All campaigns have a feel for momentum when the candidate rally with supporters. But the basketball arena at Temple University reverberated with a pulsing energy that the Democratic ticket, with President Joe Biden at the top, lacked for so long.
It doesn’t hurt Harris’s optics that she drew a capacity crowd in a venue that Trump, rallying there in June, didn’t come close to filling.
Vance calls for Harris to answer questions from the media
Vance also visited Philadelphia on Tuesday as part of a four-state shadow tour, following Harris and Walz this week from here to Wisconsin then Michigan and North Carolina.
Vance’s primary mission was to paint Harris as afraid to take questions from the news media in the two weeks since she moved to the top of the presidential ticket, accusing her of running a “basement campaign.” That’s a callback to Trump’s criticism of Biden’s limited public appearances during the 2020 election, at the height of the COVID-19 pandemic.
Vance has a point. Biden dropped his bid for a second term in part because of his public struggles to answer unscripted questions about his campaign and administration.
But here’s what Vance left unsaid: Trump has been campaigning for another term as president since November 2022 and still hasn’t held a traditional news conference.
Trump did take questions last week at the National Association of Black Journalists but most notably spent that time lobbing racists attacks at Harris and complaining about the tone of the questions. If Mar-a-Lago has a basement, I’m sure many Trump staffers wish he had spent that day holed up there instead.
Trump, by the way, has just one campaign event scheduled this week in Montana, a state he won with 57% of the vote in 2020 while losing the presidency to Biden.
He also announced that Elon Musk, the billionaire who owns the social media site X and endorsed Trump, will interview him Monday. How cozy. How basement-like.
Vance’s MAGA talking points paint Harris, Walz as ‘far-left radicals’
I started the day at Vance’s South Philadelphia event, held in a venue that also hosts professional wrestling bouts.

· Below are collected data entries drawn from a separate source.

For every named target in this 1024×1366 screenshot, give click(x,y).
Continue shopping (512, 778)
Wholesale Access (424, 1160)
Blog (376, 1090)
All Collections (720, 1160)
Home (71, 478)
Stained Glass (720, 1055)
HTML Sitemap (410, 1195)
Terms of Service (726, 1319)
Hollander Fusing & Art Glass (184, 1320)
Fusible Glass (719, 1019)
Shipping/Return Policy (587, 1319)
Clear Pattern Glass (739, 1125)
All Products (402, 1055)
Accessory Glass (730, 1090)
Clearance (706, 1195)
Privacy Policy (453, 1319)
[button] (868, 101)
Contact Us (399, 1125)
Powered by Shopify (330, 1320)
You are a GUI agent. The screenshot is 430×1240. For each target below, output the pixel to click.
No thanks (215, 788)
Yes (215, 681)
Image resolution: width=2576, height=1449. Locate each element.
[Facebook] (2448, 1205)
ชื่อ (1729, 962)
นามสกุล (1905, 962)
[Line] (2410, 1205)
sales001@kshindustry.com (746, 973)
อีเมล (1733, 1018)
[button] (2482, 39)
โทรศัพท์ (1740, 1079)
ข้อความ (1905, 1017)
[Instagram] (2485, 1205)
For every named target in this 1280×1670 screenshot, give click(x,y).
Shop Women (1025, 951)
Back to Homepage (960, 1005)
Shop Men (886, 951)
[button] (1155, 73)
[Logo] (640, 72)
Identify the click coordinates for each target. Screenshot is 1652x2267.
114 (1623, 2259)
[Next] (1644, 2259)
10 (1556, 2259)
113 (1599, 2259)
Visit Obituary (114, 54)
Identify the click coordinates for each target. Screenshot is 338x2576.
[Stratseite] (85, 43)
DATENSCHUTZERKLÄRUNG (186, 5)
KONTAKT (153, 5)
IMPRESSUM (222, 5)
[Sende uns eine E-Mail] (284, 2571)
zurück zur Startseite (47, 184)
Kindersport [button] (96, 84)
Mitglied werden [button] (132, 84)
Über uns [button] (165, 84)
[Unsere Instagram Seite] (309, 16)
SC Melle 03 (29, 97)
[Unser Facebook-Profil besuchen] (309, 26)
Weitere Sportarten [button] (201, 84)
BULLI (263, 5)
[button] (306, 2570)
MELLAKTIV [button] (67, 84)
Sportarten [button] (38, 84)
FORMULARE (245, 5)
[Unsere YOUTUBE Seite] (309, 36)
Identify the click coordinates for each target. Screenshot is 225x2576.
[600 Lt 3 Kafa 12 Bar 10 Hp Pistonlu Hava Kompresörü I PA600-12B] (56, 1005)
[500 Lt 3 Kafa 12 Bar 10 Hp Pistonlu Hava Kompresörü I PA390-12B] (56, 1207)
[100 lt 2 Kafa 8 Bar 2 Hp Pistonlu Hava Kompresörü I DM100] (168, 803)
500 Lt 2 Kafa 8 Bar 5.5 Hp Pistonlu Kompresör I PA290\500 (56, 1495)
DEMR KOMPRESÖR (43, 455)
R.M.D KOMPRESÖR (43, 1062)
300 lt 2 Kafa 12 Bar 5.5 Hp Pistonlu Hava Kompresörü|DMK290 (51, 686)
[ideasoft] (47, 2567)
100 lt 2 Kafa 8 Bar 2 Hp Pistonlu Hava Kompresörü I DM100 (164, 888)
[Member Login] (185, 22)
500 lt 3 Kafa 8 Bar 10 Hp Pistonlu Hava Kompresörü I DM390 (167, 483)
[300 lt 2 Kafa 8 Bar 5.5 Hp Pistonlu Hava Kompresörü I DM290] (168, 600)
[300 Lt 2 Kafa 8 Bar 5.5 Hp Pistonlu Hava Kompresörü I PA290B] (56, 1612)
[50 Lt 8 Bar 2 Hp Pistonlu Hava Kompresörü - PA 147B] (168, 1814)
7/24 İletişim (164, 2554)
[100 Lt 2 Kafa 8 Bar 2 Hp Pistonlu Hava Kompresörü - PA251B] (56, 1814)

How apt.
The overwhelmingly white, middle-age crowd booed when they heard Harris’ name and cheered when Trump was mentioned.
The vice president’s rally, by contrast, was far more diverse, with many young supporters.
Vance, in his Philadelphia visit Tuesday, spent very little time reacting to the Walz announcement but cast him as “one of the most far-left radicals.”
“Kamala Harris is running as a San Francisco liberal,” Vance said. “She has governed as a San Francisco liberal, and she’s chosen a running mate who will be a San Francisco-style liberal.”
Walz has never lived in San Francisco, where Vance lived and worked as a venture capitalist before entering politics and essentially renouncing his past positions, including comparing Trump to heroin and Adolf Hitler.
One knock on Walz from the Trump-Vance campaign quickly backfired when they noted in a news release Tuesday that accused the Minnesota governor of “embracing policies to allow convicted felons to vote.”
Walz, in 2023, signed into law a measure that allows felons in his state to vote after being released from prison instead of when their parole expires.
Trump, of course, is a convicted felon after a jury of his peers in New York found him guilty on 34 counts for secretly paying hush money to an adult film star during the 2016 election to keep her from disclosing their brief affair.
Was Trump advocating to keep Trump from voting in November? His campaign didn’t definitively take a position.